How much do you need, and how early can you retire?

In October 1994, the financial planning journal published a ten pages article that could be considered the pillar of the FIRE movement.

Photo by Harli Marten on Unsplash

In October 1994, the financial planning journal published a ten pages article from a financial planner called Willian Bengen.

In this article, Willian shared a rule to calculate how much was necessary for an individual to save to become financially independent.

An American born in 1947, Bengen received his B.S. from MIT in aeronautics and astronautics. A few years later, he earned his certification in Financial Planner practice and, finally, his master’s degree in financial planning.

This brilliant article is one of the main pillars of the FIRE movement (Financial Independence/ Early Retirement).

The rule of thumb not to run out of money

Photo by engin akyurt on Unsplash

In the article from Bengen, he performed a detailed analysis of the effect of asset allocation, inflation, historical market collapses, and he was able to define a rule of thumb for withdrawal rates from retirement savings.

This rule of thumb gives you an estimative of how much you can withdraw from your savings without being afraid to run out of money before you die.

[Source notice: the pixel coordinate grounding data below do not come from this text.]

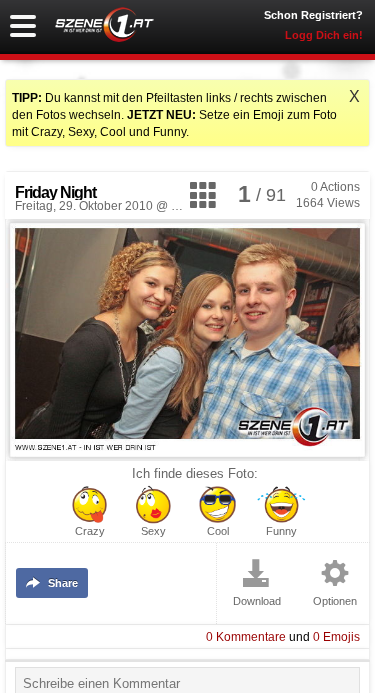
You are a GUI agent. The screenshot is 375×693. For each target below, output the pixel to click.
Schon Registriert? (313, 15)
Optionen (335, 601)
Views (328, 203)
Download (257, 601)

Later in 1998, another three professors from Trinity University performed a study that was popularized as “Trinity study,” and using the same data and analysis from Bengen, they arrived at similar conclusions, curiously this study became more famous than the original research from Bengen.

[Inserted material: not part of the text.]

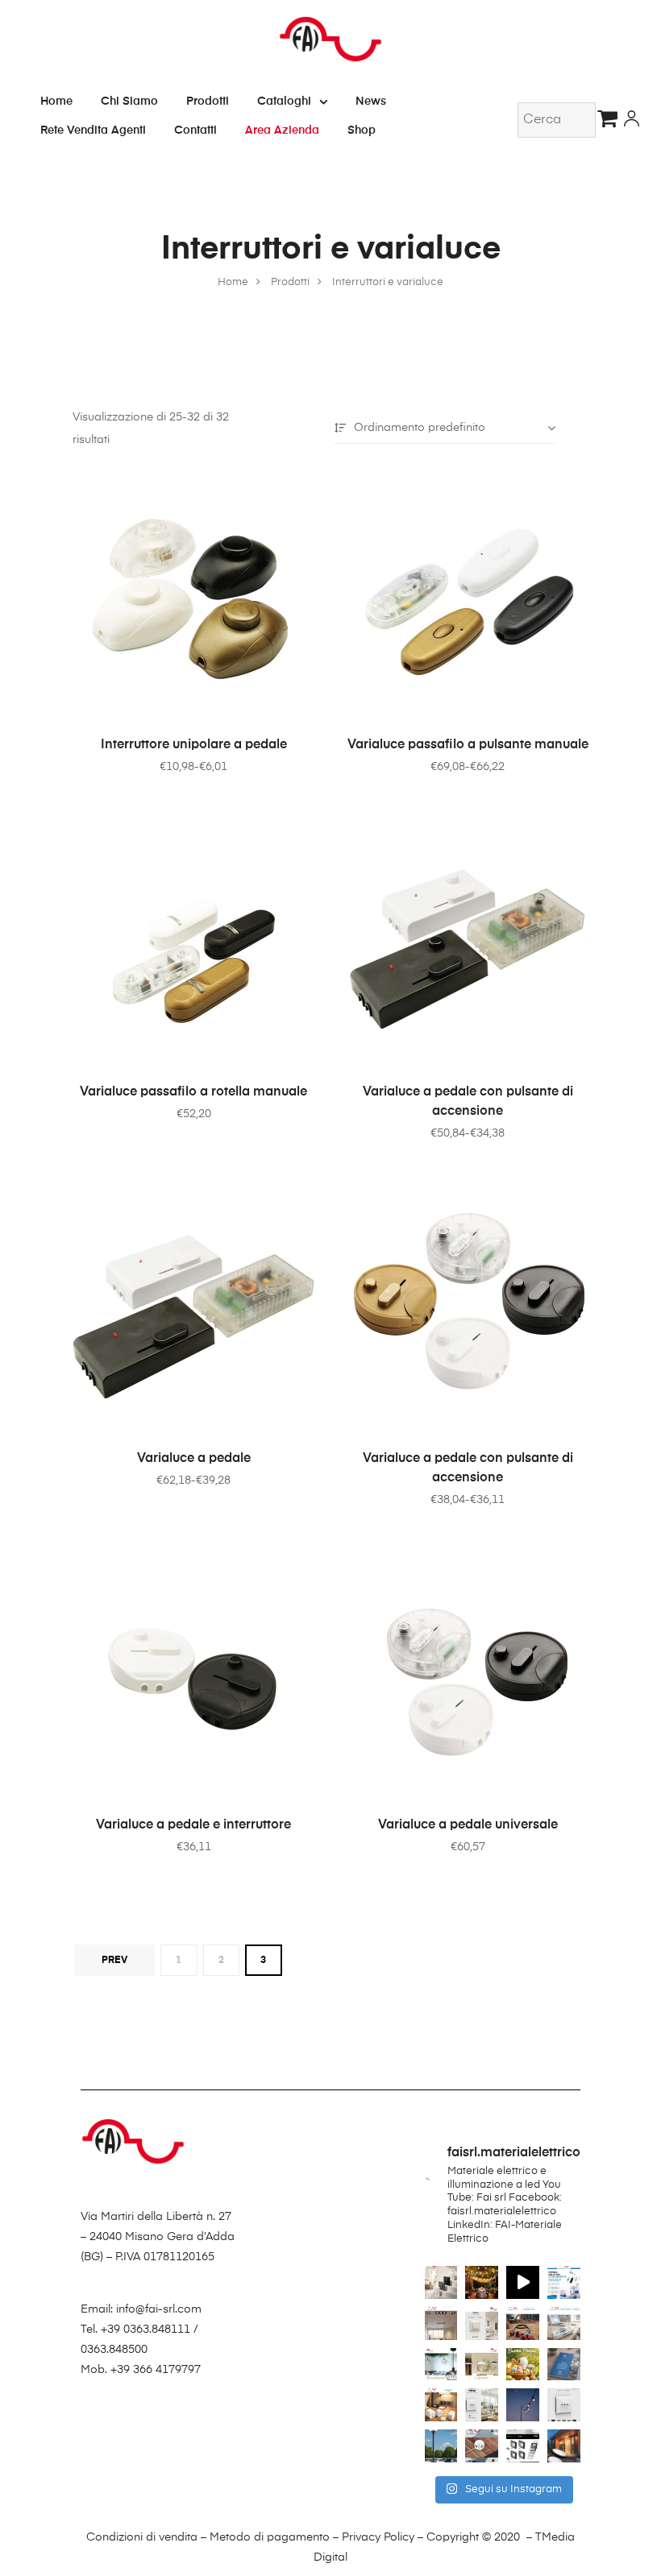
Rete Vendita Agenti (93, 130)
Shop (361, 130)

What is this magic number?

The studies concluded that if you have your money invested in a properly diversified portfolio (stocks and bonds), you can withdraw around 4% of your savings every year, and your savings will not run out before you kick the bucket. The rule assumes a historical return of the financial market.

So how to calculate the value you need to stop now?

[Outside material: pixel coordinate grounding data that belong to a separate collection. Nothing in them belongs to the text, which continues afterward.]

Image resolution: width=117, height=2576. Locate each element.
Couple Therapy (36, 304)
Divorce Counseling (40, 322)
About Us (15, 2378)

Photo by Kelly Sikkema on Unsplash

Using the rule of thumb from Bergen, you can easily estimate the savings you need to stop working and live from your savings returns.

Let’s do the calc’s together!

Firstly, you need to know how much money you need to cover your annual expenses.

The annual expenses should include all your costs, such as food, housing, utilities, taxes, travel, leisure, etc.

For this example, let’s assume you need $ 48,000 to cover your yearly expenses.

With this number in your hands, now the calculation is straightforward.

You need to divide the annual expenses by 4%, so for this example we have:

$ 48,000 / 0.04 = $ 1,200,000

So, it means to retire and live only from the return of your savings you’ll need to save $1,200,000.

Bear in mind that this value considers that you are going to live only from the return of your savings, so basically, you can break bad and not worried about another source of income.

If the person continues to receive money from other sources such as rental incomes or pensions, the total saving will reduce, or you can increase your safe withdrawal rate.

The calculation also considers the inflation effect, so every year, you can correct the withdrawal rates by inflation if necessary.

This calculation is just a rule of thumb; however, based on the market returns and cycles from the last 80 years, we can safely say the rule is pretty accurate.

Expenses are the key

Besides the considerable impulse given to the FIRE movement (Financial Independence and Early Retirement), the most exciting part of this formula is the crucial message about the influence of your expenses.

If you manage to reduce your yearly expenses and invest the savings, you can become financially independent faster, due to two effects: reduction of costs and the compounding effect of your savings earn.

To make your life easier, I draw a table that shows you the influence of expenses on our savings goal.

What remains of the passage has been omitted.